WHAT THE TASK REQUIRES: Copy out verbatim every line below, starting at the line that contains "Click the 'Population:' label in the pill" and continuing down through the line that contains "coord(187,152)", both included.

— begin RECORDS PROVIDED —

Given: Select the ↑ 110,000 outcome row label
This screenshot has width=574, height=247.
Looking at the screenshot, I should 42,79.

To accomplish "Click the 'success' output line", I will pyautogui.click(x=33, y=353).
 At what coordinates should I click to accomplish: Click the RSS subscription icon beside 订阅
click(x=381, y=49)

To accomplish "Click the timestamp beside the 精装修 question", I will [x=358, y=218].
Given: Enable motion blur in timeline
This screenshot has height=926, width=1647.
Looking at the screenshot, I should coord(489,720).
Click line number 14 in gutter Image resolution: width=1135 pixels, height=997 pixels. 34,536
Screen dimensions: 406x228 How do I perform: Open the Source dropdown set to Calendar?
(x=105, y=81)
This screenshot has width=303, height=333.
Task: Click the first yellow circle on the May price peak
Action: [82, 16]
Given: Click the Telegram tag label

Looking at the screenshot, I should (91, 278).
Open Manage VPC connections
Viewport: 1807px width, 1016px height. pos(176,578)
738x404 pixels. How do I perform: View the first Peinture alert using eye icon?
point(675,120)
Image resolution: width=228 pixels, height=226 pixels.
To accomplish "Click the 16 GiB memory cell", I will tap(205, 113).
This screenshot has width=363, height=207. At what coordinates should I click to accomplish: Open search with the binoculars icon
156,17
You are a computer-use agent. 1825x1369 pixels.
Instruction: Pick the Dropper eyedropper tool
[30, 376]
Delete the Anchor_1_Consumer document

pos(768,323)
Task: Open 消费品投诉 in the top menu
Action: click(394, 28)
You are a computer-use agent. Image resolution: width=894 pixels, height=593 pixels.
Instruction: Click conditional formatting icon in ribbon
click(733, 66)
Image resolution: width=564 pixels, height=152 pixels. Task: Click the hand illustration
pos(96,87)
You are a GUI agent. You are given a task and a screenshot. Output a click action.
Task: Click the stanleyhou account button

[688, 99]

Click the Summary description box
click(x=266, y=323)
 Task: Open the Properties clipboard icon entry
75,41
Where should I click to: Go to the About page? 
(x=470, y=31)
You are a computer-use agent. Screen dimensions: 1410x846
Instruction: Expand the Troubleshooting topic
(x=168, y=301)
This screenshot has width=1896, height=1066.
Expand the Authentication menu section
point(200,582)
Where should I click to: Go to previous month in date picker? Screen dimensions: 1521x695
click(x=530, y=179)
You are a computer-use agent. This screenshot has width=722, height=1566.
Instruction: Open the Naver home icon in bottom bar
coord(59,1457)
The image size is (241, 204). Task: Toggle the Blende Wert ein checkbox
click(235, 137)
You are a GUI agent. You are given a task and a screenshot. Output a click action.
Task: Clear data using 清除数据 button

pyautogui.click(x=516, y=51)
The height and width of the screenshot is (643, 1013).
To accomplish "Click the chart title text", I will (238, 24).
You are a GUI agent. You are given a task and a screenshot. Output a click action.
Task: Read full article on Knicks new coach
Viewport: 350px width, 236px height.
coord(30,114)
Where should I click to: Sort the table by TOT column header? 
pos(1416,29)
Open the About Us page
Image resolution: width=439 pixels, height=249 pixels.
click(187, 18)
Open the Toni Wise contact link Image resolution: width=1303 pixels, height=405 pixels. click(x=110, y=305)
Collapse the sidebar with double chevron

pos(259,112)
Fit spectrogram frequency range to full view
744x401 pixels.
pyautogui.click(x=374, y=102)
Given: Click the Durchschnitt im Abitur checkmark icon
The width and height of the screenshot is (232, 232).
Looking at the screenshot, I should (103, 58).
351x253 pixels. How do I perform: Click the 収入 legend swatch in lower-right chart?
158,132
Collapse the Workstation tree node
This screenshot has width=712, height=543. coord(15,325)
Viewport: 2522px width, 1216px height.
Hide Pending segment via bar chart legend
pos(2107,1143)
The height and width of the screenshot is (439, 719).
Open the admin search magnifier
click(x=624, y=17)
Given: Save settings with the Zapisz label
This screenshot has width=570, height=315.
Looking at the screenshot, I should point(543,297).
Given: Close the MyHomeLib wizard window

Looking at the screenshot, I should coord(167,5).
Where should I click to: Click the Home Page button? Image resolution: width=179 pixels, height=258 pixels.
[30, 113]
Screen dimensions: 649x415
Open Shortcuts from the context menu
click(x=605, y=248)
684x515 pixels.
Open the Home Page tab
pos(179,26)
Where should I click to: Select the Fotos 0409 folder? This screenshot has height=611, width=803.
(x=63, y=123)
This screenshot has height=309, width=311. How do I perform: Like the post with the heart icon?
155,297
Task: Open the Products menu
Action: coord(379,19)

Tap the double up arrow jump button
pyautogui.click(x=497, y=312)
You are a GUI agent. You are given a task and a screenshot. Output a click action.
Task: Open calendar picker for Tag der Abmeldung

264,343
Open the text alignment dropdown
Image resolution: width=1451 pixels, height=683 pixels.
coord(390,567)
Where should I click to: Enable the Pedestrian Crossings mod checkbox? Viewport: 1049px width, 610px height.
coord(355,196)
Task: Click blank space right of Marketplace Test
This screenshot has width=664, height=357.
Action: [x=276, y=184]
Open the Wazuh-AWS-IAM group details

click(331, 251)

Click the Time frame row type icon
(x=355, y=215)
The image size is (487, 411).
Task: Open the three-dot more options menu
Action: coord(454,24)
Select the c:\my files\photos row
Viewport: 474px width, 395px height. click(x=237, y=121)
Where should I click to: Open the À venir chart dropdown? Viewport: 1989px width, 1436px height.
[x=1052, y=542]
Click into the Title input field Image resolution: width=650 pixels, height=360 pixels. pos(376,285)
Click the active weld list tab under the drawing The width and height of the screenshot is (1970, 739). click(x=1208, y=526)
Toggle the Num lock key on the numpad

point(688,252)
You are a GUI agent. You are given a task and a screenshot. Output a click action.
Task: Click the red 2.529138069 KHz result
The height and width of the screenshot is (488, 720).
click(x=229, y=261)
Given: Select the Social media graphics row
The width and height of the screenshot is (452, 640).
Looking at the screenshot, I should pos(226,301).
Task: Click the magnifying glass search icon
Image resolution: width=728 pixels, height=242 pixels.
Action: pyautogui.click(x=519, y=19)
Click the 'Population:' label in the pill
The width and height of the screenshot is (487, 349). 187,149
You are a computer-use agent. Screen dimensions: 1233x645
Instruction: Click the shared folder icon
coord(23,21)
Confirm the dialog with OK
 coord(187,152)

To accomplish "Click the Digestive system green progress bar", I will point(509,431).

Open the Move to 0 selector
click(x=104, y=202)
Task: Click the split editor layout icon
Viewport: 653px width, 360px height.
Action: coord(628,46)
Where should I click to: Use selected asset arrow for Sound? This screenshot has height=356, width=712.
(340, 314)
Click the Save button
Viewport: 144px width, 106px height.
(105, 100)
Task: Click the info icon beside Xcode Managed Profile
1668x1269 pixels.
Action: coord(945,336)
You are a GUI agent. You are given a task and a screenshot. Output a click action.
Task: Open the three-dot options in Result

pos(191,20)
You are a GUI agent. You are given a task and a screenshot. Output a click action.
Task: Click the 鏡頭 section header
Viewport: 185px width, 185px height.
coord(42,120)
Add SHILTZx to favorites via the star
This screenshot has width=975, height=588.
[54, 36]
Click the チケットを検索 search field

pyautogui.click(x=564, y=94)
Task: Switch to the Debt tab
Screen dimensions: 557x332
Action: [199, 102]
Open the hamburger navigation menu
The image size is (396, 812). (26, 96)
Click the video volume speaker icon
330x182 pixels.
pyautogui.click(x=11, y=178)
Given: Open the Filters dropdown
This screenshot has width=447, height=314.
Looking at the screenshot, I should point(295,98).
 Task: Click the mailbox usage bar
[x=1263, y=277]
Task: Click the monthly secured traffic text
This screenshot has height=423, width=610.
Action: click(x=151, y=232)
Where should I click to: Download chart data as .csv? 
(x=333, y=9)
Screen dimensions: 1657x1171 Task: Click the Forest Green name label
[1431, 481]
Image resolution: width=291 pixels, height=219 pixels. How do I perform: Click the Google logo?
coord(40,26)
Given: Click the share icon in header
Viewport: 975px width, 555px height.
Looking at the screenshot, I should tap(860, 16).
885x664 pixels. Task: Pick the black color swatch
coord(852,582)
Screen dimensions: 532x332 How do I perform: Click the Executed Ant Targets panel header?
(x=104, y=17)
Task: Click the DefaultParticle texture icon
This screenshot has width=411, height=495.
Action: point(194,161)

— end RECORDS PROVIDED —

WRITTEN SOLUTION:
Click the 'Population:' label in the pill
The width and height of the screenshot is (487, 349). 187,149
You are a computer-use agent. Screen dimensions: 1233x645
Instruction: Click the shared folder icon
coord(23,21)
Confirm the dialog with OK
 coord(187,152)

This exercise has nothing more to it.